*** Opening of Data ***

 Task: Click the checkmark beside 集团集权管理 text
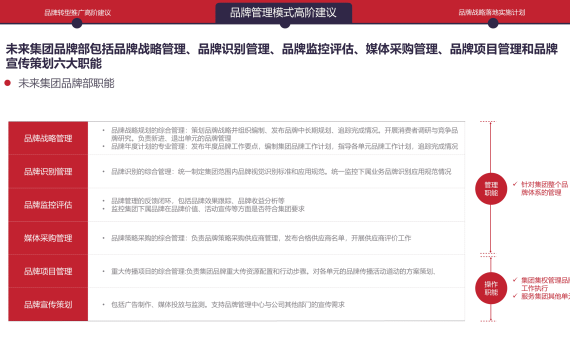click(515, 280)
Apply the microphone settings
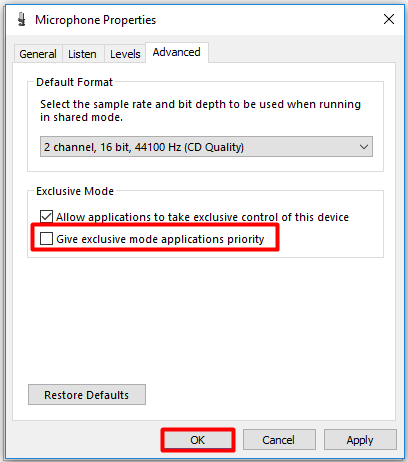Screen dimensions: 408x462 360,440
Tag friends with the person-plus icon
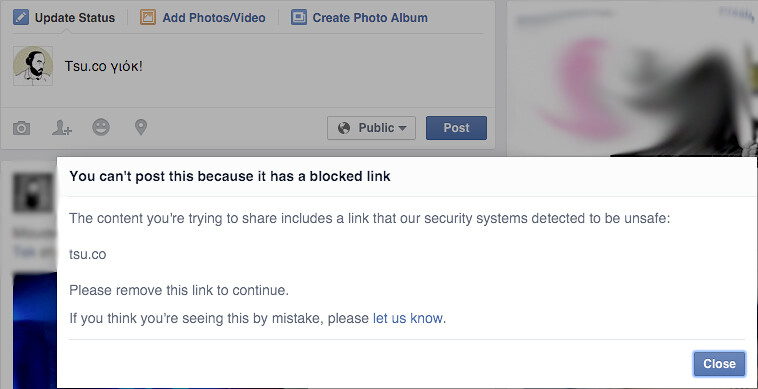 tap(62, 129)
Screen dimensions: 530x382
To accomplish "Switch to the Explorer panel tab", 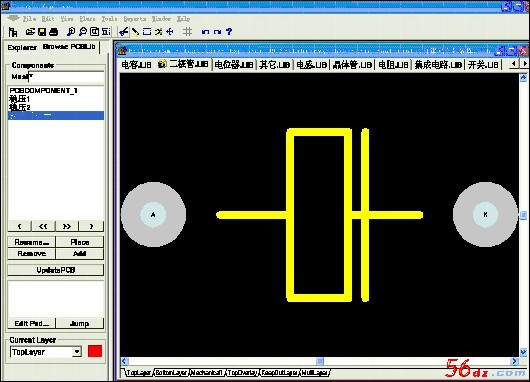I will click(22, 47).
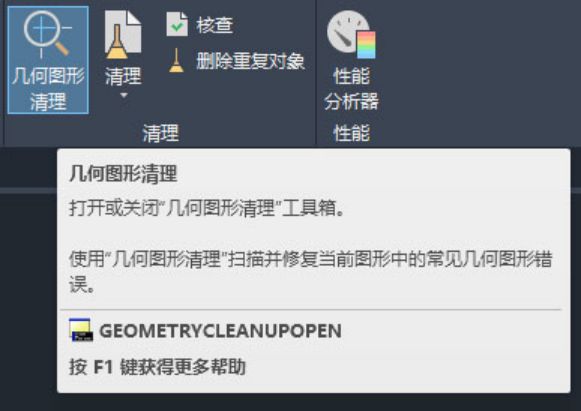Viewport: 581px width, 411px height.
Task: Select the 核查 text label
Action: (x=215, y=25)
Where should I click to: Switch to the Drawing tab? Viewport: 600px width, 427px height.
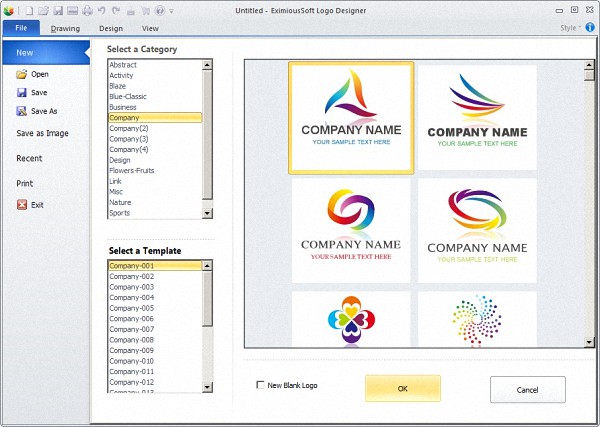[65, 29]
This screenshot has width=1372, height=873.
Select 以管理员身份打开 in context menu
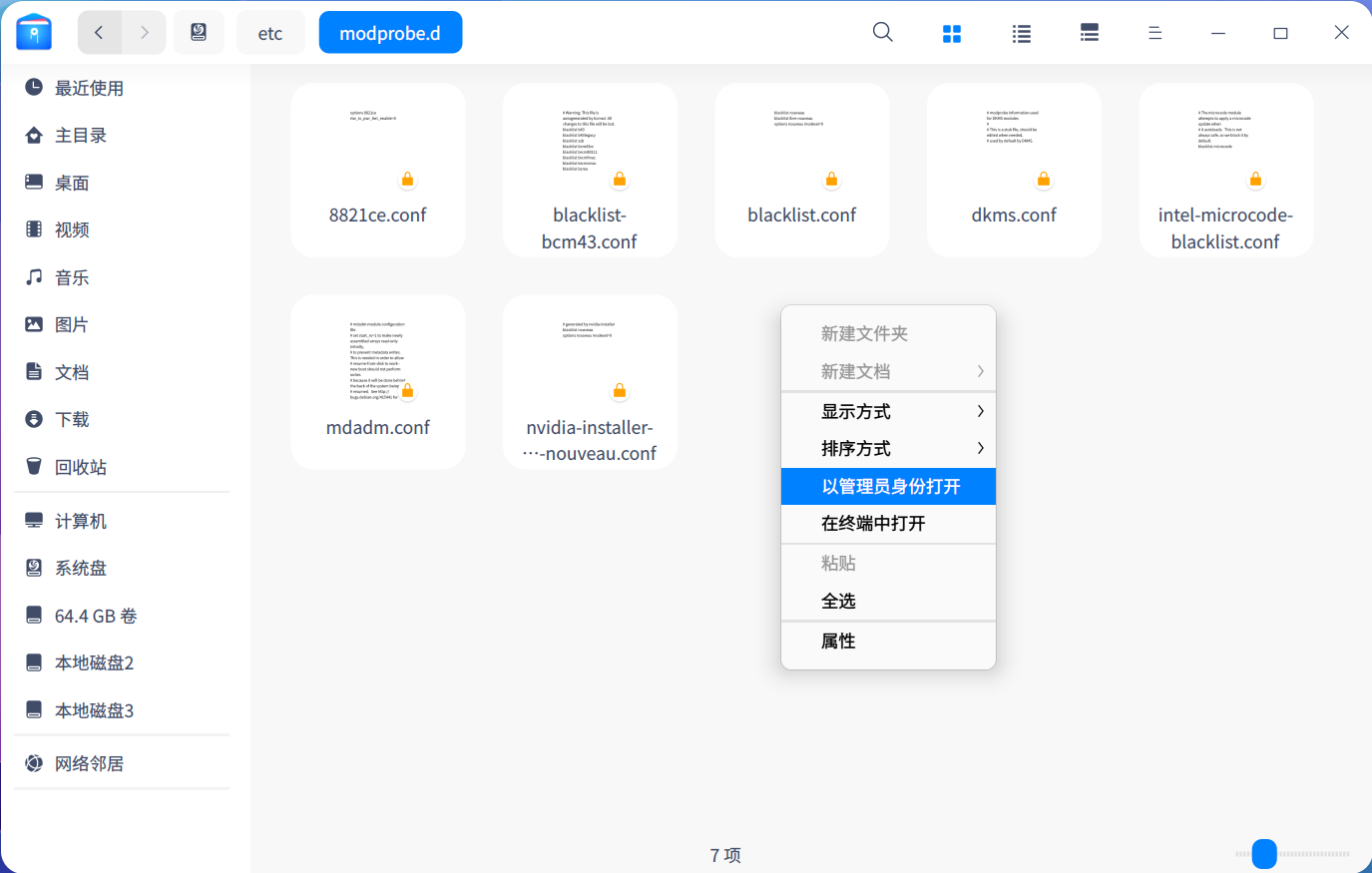click(888, 486)
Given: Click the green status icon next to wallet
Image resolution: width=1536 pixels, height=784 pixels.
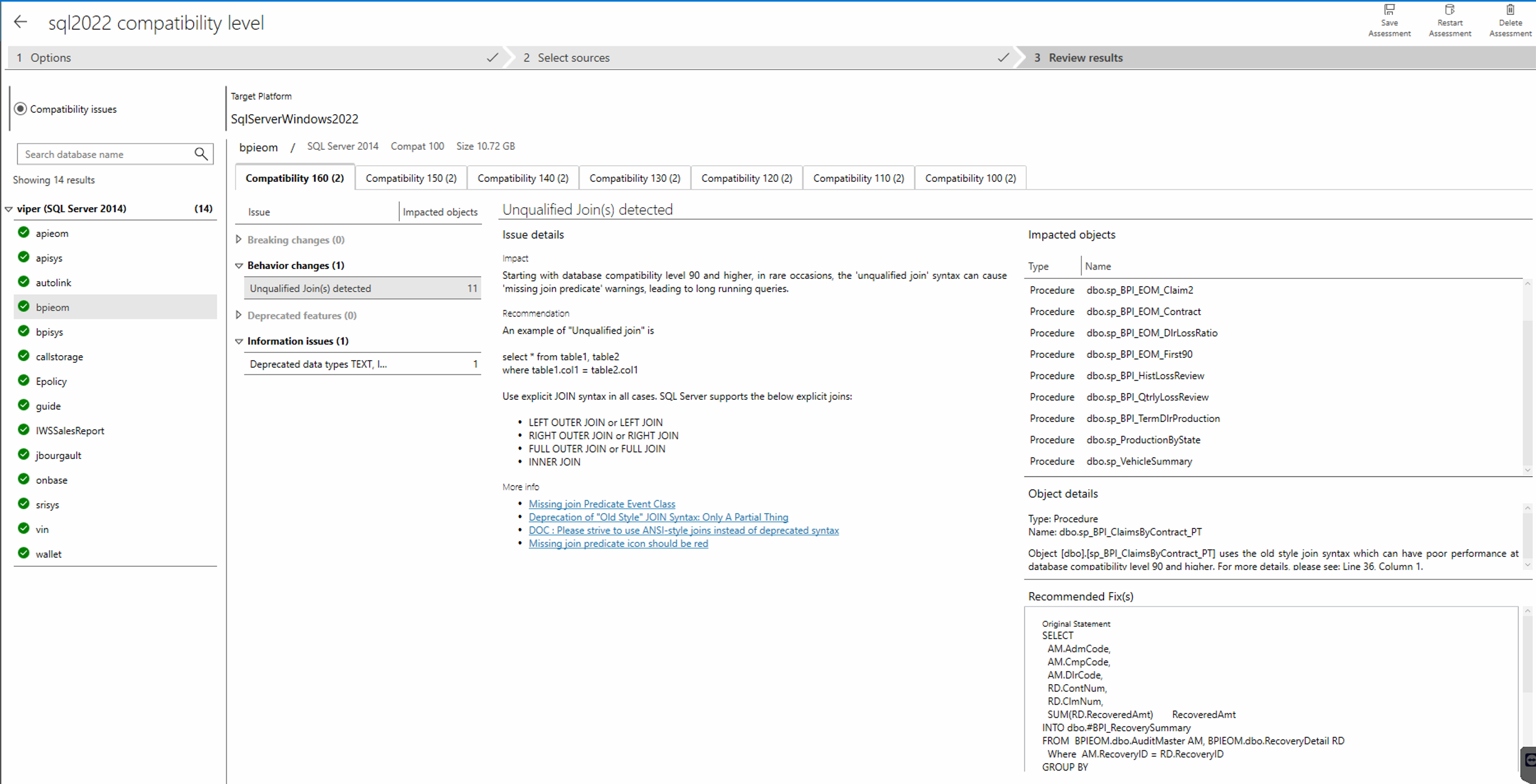Looking at the screenshot, I should tap(24, 553).
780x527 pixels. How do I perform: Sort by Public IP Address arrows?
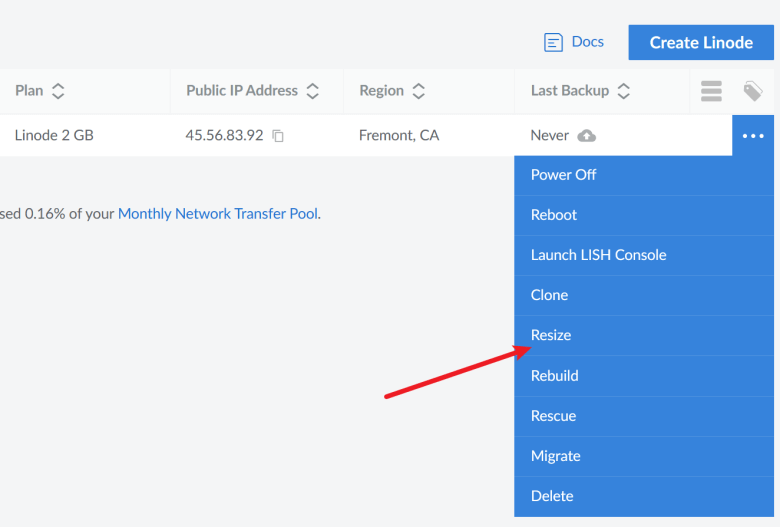pyautogui.click(x=312, y=91)
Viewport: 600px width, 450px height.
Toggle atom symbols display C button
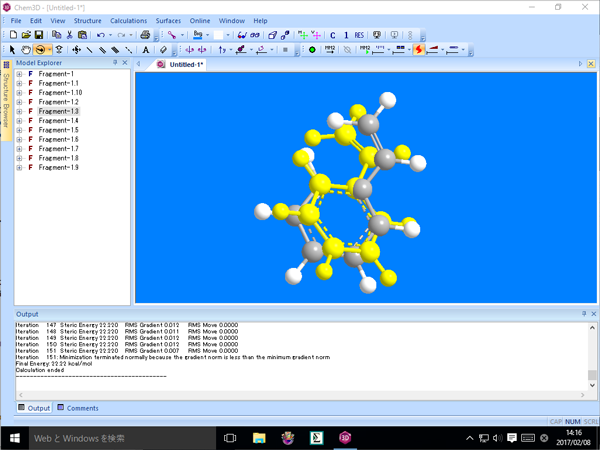[x=333, y=35]
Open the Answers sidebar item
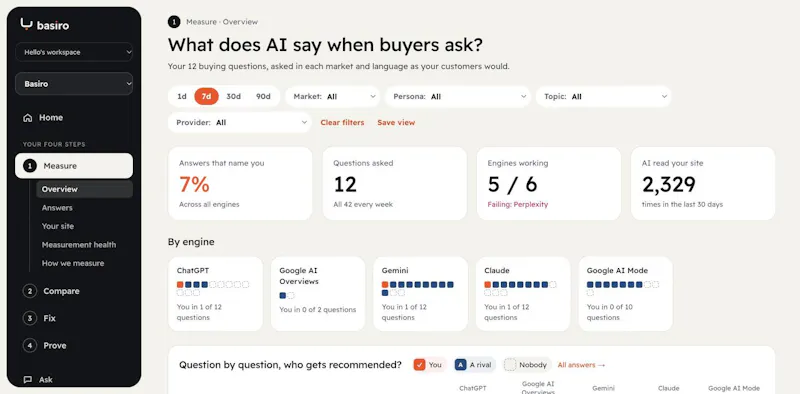800x394 pixels. click(57, 208)
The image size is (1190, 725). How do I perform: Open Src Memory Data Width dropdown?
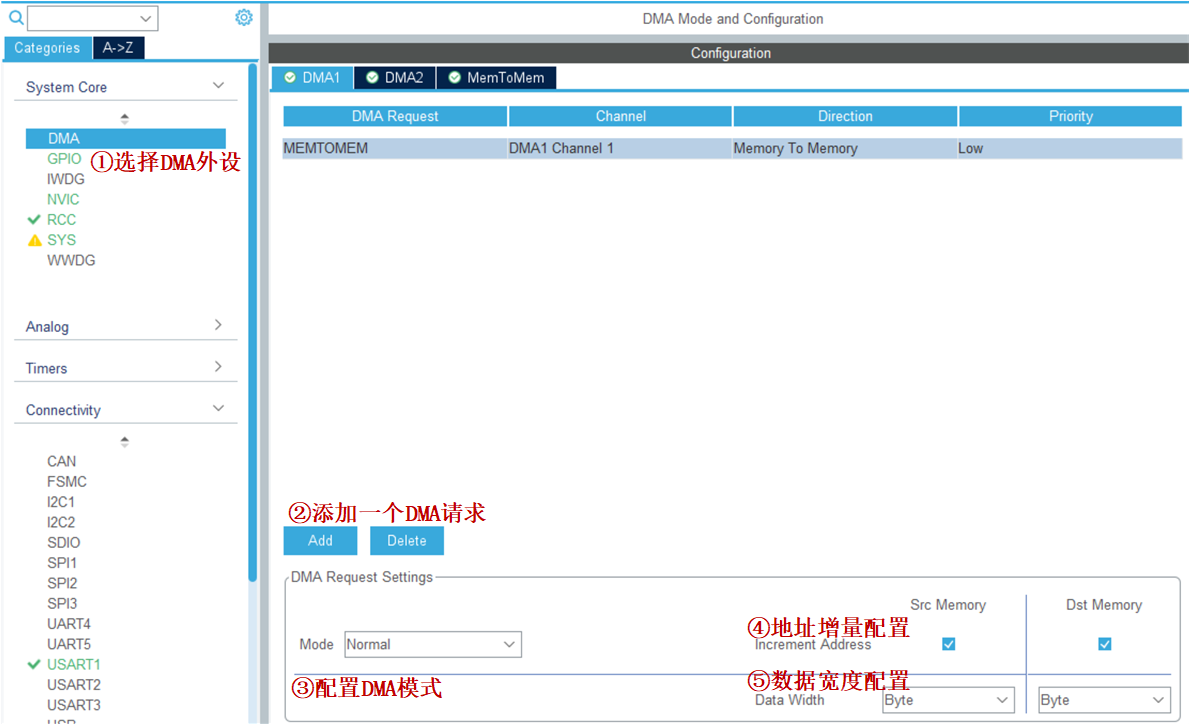948,700
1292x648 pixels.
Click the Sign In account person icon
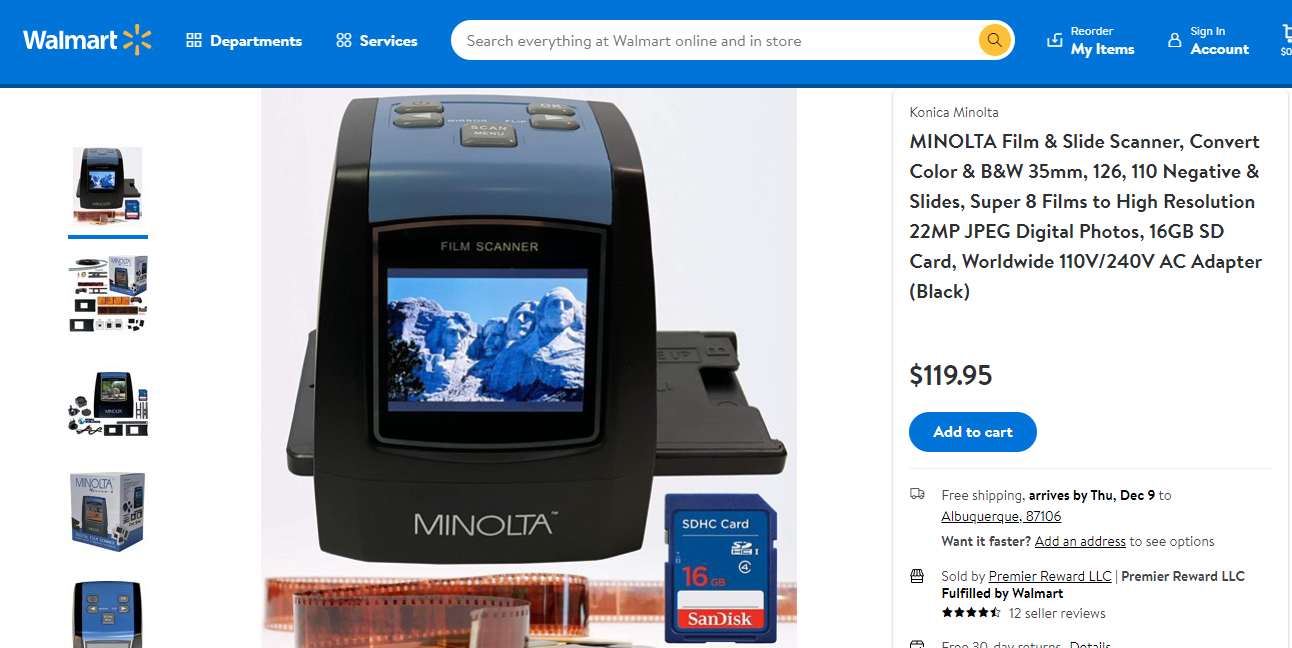tap(1175, 40)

*** Close of Data ***

If a picture falls within the span, leave it out, and reproduce exactly the lines from the one containing "Open the Answers sidebar item" through the end of the material, and no others.

● Answer to the problem:
Open the Answers sidebar item
800x394 pixels. click(57, 208)
The image size is (1190, 725). How do I perform: Open Src Memory Data Width dropdown?
948,700
1292x648 pixels.
Click the Sign In account person icon
tap(1175, 40)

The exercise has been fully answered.